Figure 3. Epilepsy-associated variants in the β2 and β3 subunits of GABA_A receptors. A, Positions of the variants in the N-terminal domain of β2 (gene name: GABRB2), viewed in the structure constructed from 6X3S.pdb, are presented as sphere models. B, Positions of the variants in the transmembrane (TM) domain of β2 are presented as sphere models. TM4 was omitted to visualize the positions more clearly. C, Positions of the variants in the N-terminal domain of β3 (gene name: GABRB3), viewed in the structure constructed from 6HUK.pdb, are presented as sphere models. D, Positions of the variants in the transmembrane (TM) domain are presented as sphere models. TM4 was omitted to visualize the positions more clearly.

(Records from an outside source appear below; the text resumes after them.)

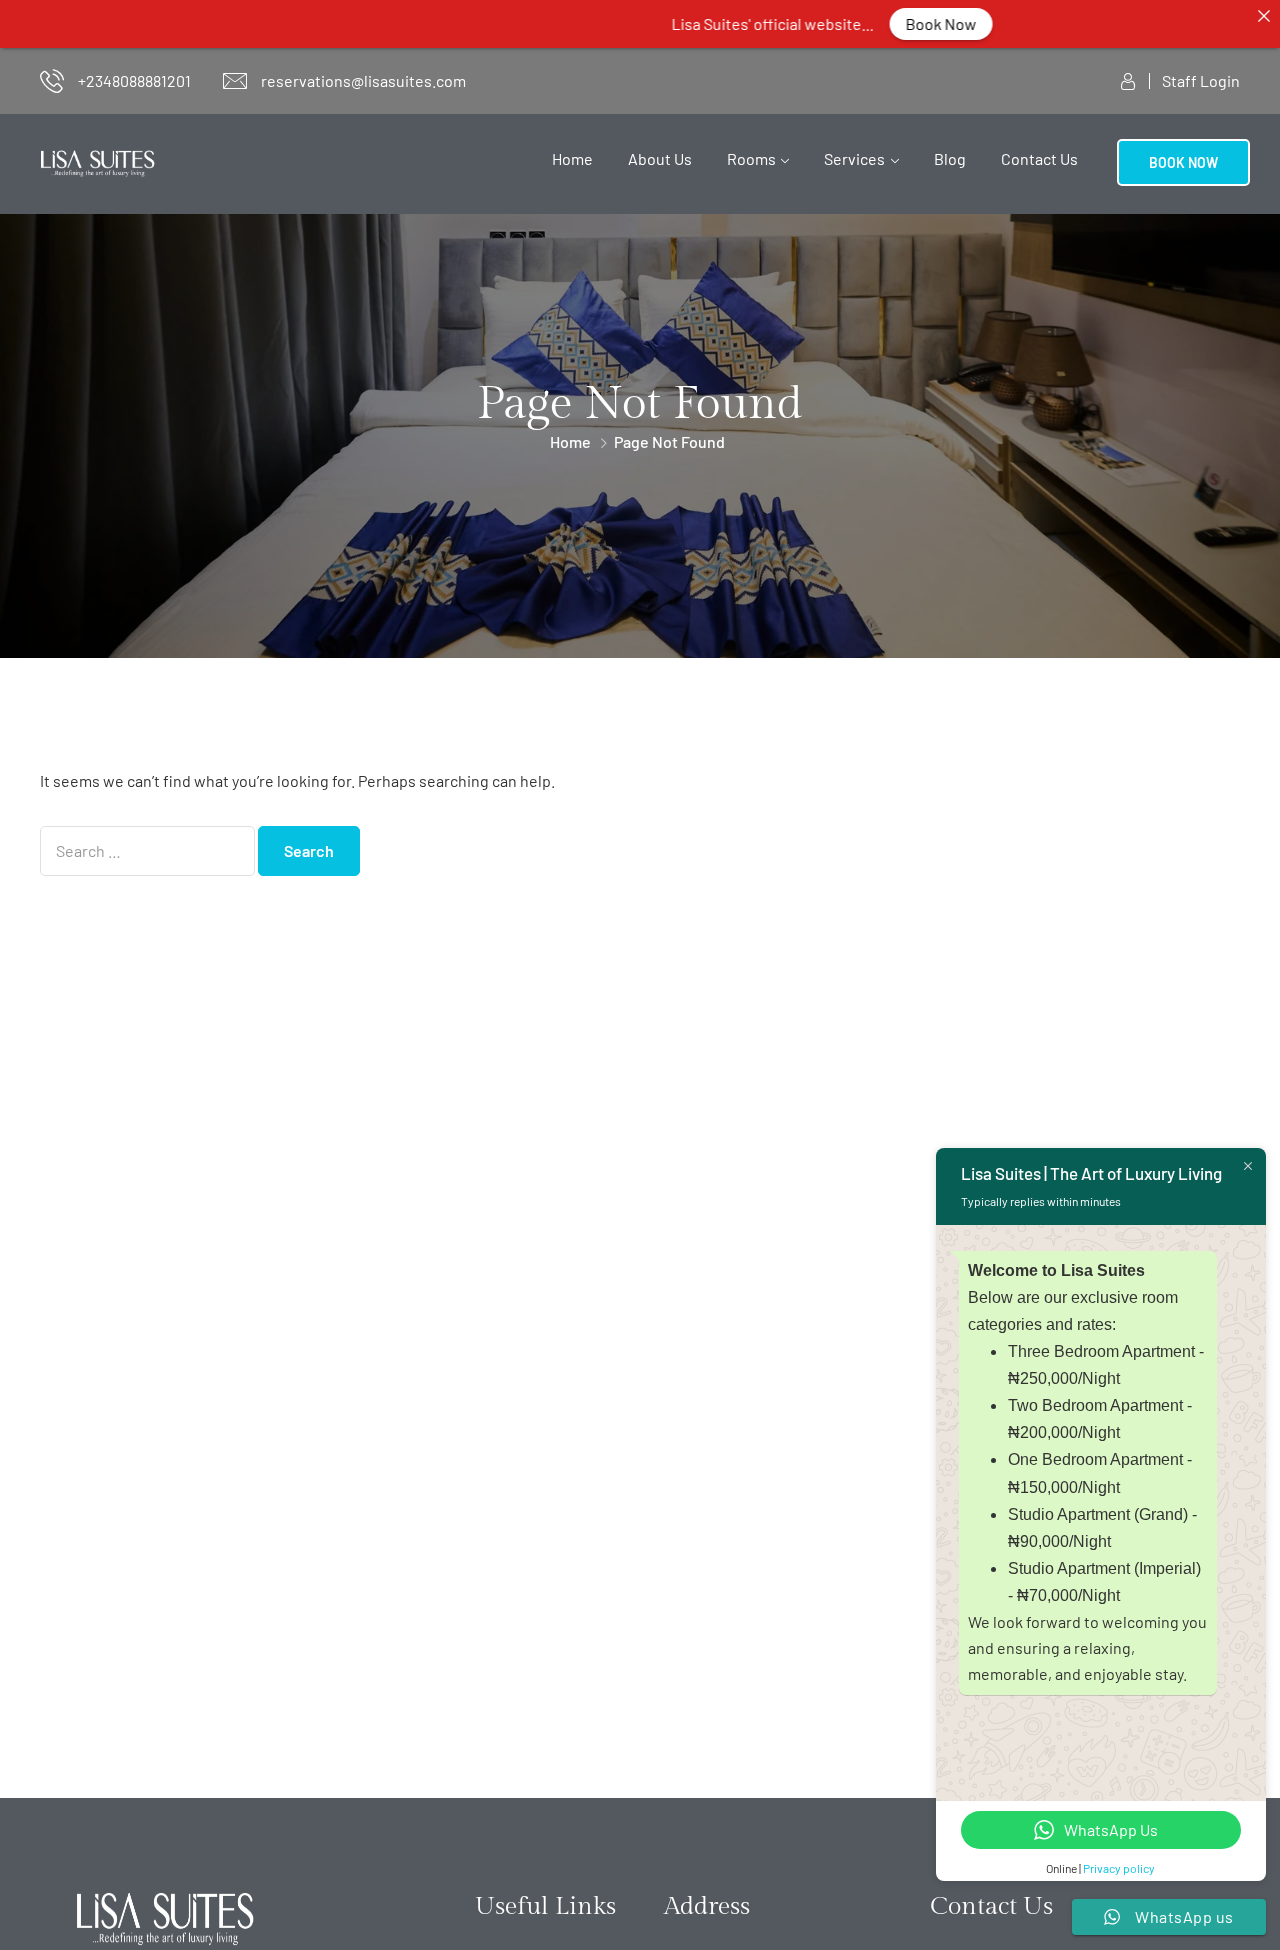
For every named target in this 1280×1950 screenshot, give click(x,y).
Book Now (885, 23)
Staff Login (1201, 80)
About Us (660, 158)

Through the investigation of case reports and literature, forty-seven GABRB2 variants have been identified with a wide range of epilepsy types and syndromes. Overall, variants in TM1, TM2, and TM2-TM3 loop tend to lead to more severe phenotypes than variants in NTD and TM3 (Table 1 and 2) (62). But there are exceptions: A159S and Y181F at NTD were identified in association with Dravet-like syndromes and DS (52, 62), and the in-frame deletion variant F331_del in TM3 was associated with DS (63).

Epilepsy with β3 variants

The spectrum of GABRB3 variants-associated epilepsy phenotypes is expanding. These variants spread all over the β3 subunit structure (Figure 3C and Figure 3D). So far, the functional consequences for many pathogenic GABRB3 variants are still unclear. Heterozygous β3 knock-out mice exhibit absence-like seizures (64). Since the β3 subunit is abundant in the developing brain, a substantial number of GABRB3 variants has been associated with severe early onset epilepsies, including LGS and a broad phenotypic range of EOEEs. Some other GABRB3 variants were associated with relatively benign CAE and myoclonic atonic seizures (MAE) or autism (65).

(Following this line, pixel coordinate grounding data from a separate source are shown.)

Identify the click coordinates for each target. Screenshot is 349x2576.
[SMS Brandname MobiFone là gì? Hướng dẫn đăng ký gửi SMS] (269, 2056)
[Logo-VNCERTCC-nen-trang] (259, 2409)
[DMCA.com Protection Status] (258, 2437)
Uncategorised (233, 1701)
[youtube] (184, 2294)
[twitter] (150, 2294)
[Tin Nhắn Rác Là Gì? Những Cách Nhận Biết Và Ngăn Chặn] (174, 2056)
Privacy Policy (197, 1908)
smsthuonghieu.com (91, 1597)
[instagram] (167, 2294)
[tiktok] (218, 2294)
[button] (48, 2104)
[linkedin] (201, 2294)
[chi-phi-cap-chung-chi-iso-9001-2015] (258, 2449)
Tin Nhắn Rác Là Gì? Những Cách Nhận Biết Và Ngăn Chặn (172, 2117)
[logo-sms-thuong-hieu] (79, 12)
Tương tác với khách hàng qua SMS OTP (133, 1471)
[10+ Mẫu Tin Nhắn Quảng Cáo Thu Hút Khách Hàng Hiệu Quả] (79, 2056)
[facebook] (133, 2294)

The positions of the β3 variants in the NTD domain are illustrated in Figure 3C, whereas those in the TMD domains and their connecting loops are illustrated in Figure 3D. Three familial GABRB3 variants (P11S, S15F, and G32R) were identified in patients associated with CAE (66). P11S and S15F are located in the signal peptide (exon 1a), whereas G32R resides in the mature NTD (exon 2). In vitro studies showed that all three variants reduce the current due to abnormal N-linked glycosylation. P11S decreases β3 subunit surface expression level, consistent with an epilepsy phenotype (65). However, G32R increases β3 subunit surface expression level by enhancing the formation of α1β3 or homomeric β3 receptors, but G32R reduces the expression of functional α1β3γ2L receptors in HEK293T cells. G32R could perturb allosteric structures at the β−/γ+ interface to disrupt β3 oligomerization (67). To date, five GABRB3 variants (S76C, R111X, D120N, R142L, and Y184H) were associated with MAE (36). These variants form a completely different subgroup of GABRB3-related epilepsy phenotype. D120N was also diagnosed in a more severe epilepsy phenotype, LGS (44), which will be discussed in the next part. Moreover, a rare familial variant E357K was identified in a patient associated with Juvenile absence epilepsy (JAE). E357K, located in the ICD, reduces β3 surface expression and decreases GABA-evoked whole-cell current (68).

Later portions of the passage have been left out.